Les «Baroudeurs du Christ», ceux qui osent tout par amour

Ils ont quitté leur famille, leurs amis, leur carrière pour se rendre dans leur pays de mission à l’autre bout du monde, où il se sont mis au service de leurs prochains. L’histoire des prêtres des Missions étrangères de Paris est sortie en salle en France ce mercredi 5 novembre. Un documentaire revigorant réalisé par Damien Boyer.

Marie Duhamel – Cité du Vatican

«Vous serez mes témoins jusqu’aux confins de la Terre». Une mission à laquelle se sont attachés 4 100 prêtres des Missions étrangères de Paris depuis 1658. Un documentaire, sorti ce mercredi 5 novembre au cinéma à travers la France, se propose de raconter leur histoire, par le biais de lettres vibrantes rédigées par les premiers missionnaires et choisies dans les riches archives des MEP, mais aussi en suivant cinq missionnaires des temps modernes, envoyés en Corée du Sud, en Inde, au Cambodge, à Taiwan et Madagascar.

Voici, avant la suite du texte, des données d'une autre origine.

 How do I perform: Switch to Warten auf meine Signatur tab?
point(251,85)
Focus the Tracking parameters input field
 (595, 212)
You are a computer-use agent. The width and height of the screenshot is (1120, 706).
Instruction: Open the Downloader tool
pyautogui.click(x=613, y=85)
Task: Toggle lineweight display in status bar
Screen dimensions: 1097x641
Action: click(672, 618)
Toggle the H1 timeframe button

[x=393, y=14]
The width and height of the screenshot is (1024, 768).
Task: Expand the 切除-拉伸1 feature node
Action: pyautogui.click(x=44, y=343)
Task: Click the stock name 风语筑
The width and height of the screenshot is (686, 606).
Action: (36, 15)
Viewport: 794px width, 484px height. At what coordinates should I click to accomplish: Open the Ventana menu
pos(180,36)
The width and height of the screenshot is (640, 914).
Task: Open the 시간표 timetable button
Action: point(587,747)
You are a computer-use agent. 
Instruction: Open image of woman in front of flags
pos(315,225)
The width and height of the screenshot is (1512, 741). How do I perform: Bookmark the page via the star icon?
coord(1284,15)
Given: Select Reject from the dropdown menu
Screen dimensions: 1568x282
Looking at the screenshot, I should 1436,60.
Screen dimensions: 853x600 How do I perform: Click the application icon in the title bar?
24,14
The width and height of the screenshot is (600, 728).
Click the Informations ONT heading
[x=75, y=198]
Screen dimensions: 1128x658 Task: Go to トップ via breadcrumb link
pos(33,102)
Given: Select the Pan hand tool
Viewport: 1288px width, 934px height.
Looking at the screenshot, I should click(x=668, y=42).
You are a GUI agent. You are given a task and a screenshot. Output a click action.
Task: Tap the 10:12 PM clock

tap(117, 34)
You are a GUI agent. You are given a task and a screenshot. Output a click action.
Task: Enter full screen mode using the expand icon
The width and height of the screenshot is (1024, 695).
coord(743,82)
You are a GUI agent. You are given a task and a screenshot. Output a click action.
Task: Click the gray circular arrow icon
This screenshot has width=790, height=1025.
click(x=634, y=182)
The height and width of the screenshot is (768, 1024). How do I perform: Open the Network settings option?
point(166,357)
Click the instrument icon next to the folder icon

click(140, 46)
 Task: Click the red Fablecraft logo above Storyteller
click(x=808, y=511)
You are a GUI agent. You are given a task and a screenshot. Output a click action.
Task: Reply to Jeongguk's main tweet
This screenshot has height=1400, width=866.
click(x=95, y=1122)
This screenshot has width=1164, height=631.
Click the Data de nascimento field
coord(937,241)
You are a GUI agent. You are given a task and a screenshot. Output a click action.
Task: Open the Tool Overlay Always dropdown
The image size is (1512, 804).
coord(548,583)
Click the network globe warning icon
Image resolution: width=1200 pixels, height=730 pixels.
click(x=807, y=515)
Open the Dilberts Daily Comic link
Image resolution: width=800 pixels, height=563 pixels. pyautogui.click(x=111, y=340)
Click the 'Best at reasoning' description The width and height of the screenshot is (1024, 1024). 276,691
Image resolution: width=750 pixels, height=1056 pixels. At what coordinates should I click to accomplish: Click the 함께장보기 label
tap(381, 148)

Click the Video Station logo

Les récits passés et présents s’entremêlent témoignant du même zèle apostolique, en dépit du contexte historique. «Les missionnaires ne sont pas relégués aux pages sombres de l’histoire coloniale», explique la production du film. Loin de tout esprit de conquête ou de domination culturelle, on découvre des hommes vulnérables mais qui, forts de Dieu, sont donnés à ceux qui les entourent.

Une vulnérabilité féconde

Impressionné lors de tournages de jeunesse par les compétences linguistiques et les liens d’amitié que les missionnaires étaient parvenus à créer avec des populations autochtones, le réalisateur du documentaire tenait à faire un récit en vérité, loin de toute idéalisation. «Ce ne sont pas des superhéros», explique Damien Boyer. En les filmant, «j’ai découvert les défis auxquels ils sont confrontés».

Arrivés en octobre 2018 à Madagascar, le père Gabriel de Lépinau «essaie encore d’apprendre le malgache» et, sans masque, témoigne dans le film de sa frustration de ne pas toujours comprendre ni de parvenir à se faire comprendre. Tour à tour, les plus jeunes évoquent leurs fragilités, leurs blocages ou leurs difficultés affectives, comme le père Laurent Bissara à Calcutta, ordonné à 46 ans renonçant à une carrière prometteuse et à de nombreuses conquêtes. «Le fait de quitter son travail, sa famille, ses amis, est brutal», relate le réalisateur, d’autant que ces missionnaires sont envoyés ad vitam dans leur pays de mission. «La plus grande de mes solitudes a été face au deuil. N'avoir personne qui comprenne ce que je vivais parce que personne ne connaissait ce que je perdais», confie le père Will Conquer.

Le père Gabriel de Lépinau dans le diocèse de Port-Berger à Madagascar.
Le père Gabriel de Lépinau dans le diocèse de Port-Berger à Madagascar.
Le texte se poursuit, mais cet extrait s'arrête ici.